The curve of site running costs has been pretty crazy over the last 25 years. It started out relatively cheap, around $50 a month. By 2001, it was often as much as $800 per month, at which point I had a T-1 connection installed at my house for $1,230 a month. That had a remarkable speed of 1.5 mbps (you likely get more than 100 mbps downloads at home now), and I had to buy my own server and software. Eventually it settled into a rhythm of around $120 per month for a great many years. The performance wasn't great, but it more or less worked. When that server finally had to be retired, I was spending around $180 per month. That had its issues too, when I had a server die on me once, a fire at the data center cut it out another time, and I had a hard drive die once too. No redundancy. In 2014-ish, I moved everything to the cloud, specifically Azure.
In these days where ad revenue has become, for lack of a better word, dire, I thought it would be good to talk through my spend now. I spend a little more, but the performance is extraordinary and redundancy is included. Here's the run down:
So my cloud spend is around $230 a month.
Those are the monthly hard costs. I also spend $30 per month on an Adobe subscription, though I don't use it all that much. I also have domain name fees that are a few hundred bucks a year, an annual fee to Florida for the honor of having an LLC, accountant fees to do taxes, postage to mail membership cards (until I run out of them) and credit card fees.
The traffic between the two sites tends to be between 5,000 and 20,000+ page views a day, with the low end happening during the holidays, and the high in the middle of summer or when there's a big news event. The traffic trends have been pretty steady the last five years, still seasonal, still concentrated during the work day. To break even on hosting alone, I need to make about $10 in ad revenue daily, because half of the PointBuzz ad revenue goes to Walt. So on the low end of the traffic spectrum, I need to make $2 per thousand page views, and on the high end, $0.50 per thousand page views. Even with traffic picking up as we head toward spring, I'm not making that minimum, so I'm paying out of pocket.
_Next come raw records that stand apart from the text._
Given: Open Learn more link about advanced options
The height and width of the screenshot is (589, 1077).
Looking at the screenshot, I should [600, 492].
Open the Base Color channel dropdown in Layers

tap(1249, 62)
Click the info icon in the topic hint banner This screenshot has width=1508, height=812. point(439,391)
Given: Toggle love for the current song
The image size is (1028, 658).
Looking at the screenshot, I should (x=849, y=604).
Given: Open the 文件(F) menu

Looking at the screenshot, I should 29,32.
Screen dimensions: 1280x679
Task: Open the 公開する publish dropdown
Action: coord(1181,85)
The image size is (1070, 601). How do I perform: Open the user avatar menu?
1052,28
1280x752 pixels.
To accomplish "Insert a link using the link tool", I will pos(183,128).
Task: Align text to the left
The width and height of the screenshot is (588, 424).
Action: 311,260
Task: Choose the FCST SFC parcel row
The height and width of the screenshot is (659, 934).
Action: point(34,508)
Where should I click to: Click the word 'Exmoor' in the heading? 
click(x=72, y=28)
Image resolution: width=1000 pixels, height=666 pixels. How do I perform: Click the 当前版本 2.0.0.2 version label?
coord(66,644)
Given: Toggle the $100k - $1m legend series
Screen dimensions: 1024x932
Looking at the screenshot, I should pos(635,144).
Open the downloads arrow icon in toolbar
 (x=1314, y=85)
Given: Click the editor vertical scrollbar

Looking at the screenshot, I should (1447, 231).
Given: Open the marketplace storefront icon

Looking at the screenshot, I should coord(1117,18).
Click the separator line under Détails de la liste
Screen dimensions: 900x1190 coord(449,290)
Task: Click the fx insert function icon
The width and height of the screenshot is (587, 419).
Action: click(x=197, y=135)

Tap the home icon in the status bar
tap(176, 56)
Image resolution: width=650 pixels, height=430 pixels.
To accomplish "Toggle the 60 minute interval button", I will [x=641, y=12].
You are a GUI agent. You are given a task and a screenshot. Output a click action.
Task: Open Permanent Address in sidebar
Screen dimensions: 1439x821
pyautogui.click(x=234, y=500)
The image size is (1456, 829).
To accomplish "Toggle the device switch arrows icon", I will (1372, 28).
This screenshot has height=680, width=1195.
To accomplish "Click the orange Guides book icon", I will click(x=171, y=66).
The other problem is that club membership revenue is way down since you don't need a membership for most of the big coaster events. There was a time when that alone would cover my costs. Between that change, and the Google-Facebook ad duopoly that has destroyed competition among ad sellers and devalued independent publishers, there ain't a lot to go around. And while traffic is steady, it's not what it was during the pre-Facebook days, when I could pay my mortgage on ad revenue.
For now, I guess I'll roll with it, because it's hard to stop doing something you've been doing for 25 years, and I can afford it. But I kind of hate what the web has become. It's all walled gardens on platforms in exchange for a reduction in privacy, and consumers don't care. I could add more ads to the sites, but they're the worst kind that you see on your local TV station's news sites, with link bait nonsense selling crap. I'm not going to subject my visitors to that.